The rest of the extras are all on the third and final disc and include:

"The Road to Excess: Making Dirty Sexy Money" which runs for 20 minutes 24 seconds; this is a basic making-of featurette containing interviews with the cast and crew.

"Enter the Penthouse: A VIP Set Tour" featurette runs for 7 minutes 17 seconds; a tour of the set with production designer Steven Wolff.

"Haute Couture: Dressing the Darlings" featurette runs for 6 minutes 48 seconds; and is a short feature on the wardrobe department including interviews with costume designer Roberta Haze.

"The Other Woman: Candis Cayne" featurette runs for 5 minutes 25 seconds; and is a short clip on the transsexual actress.

"Tripp Ups" Dirty Sexy bloopers runs for 3 minutes 4 seconds and is a standard on-set blooper reel

8 deleted scenes are next:

- "Making it Work" runs for 54 seconds; Juliet and her mother argue.
- "Another Day at the Office" runs for 3 minutes 47 seconds; Nick and Tripp talk in Tripp's office.
- "Two Copies For Two Offices" runs for 1 minute 43 seconds; Tripp is drunk at Karen's wedding.
- "Part of the Family?" runs for 41 seconds; Nick tucks his daughter into bed.
- "I'm Not Jealous" runs for 2 minutes 9 seconds; Nick and Karen talk about Simon.
- "You Already Apologized" runs for 1 minute 15 seconds; Ellen is still mad about her husband's affair.
- "Not My Someone" runs for 1 minute 19 seconds; Nick and Kevin talk about love.
- "Gracious Reminder" runs for 2 minutes 26 seconds; Tripp and his wife talk on Christmas.

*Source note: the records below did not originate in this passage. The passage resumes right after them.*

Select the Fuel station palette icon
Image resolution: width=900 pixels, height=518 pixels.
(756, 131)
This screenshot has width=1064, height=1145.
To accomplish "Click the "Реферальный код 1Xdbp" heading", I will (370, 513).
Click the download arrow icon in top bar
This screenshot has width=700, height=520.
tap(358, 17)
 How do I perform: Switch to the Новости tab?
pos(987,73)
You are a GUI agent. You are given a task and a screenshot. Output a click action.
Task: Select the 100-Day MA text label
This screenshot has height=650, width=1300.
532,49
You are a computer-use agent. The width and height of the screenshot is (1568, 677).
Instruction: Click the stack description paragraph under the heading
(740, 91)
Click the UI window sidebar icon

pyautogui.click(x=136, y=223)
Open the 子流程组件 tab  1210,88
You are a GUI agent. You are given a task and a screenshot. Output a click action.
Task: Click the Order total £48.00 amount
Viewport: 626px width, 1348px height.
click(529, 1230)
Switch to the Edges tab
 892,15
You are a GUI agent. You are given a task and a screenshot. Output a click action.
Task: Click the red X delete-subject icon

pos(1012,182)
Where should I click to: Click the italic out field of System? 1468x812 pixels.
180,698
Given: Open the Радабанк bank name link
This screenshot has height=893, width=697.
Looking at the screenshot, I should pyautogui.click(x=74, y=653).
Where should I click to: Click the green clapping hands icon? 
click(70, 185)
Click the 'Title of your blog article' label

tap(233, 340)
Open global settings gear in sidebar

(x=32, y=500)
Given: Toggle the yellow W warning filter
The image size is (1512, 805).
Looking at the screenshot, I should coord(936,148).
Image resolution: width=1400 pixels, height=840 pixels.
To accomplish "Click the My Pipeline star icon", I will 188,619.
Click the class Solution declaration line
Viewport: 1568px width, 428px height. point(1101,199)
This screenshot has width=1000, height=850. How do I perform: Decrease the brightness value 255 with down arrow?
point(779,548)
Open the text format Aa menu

Bonus trailers are included for:

- "Ugly Betty: The Complete Second Season" which runs for 1 minute 10 seconds.
- "Lost: The Complete Fourth Season" which runs for 1 minute 3 seconds.
- "Dirty Sexy Money on ABC" spot which runs for 32 seconds.
- "Brothers and Sisters: Second Season" which runs for 1 minute 17 seconds.
- "Miramax Films" spot which runs for 2 minutes 36 seconds.
- "The Chronicles of Narnia: Prince Caspian" which runs for 2 minutes 6 seconds.
- "Wall-E" which runs for 2 minutes 33 seconds.


Packaged in a digi-pack housed in cardboard slip-case.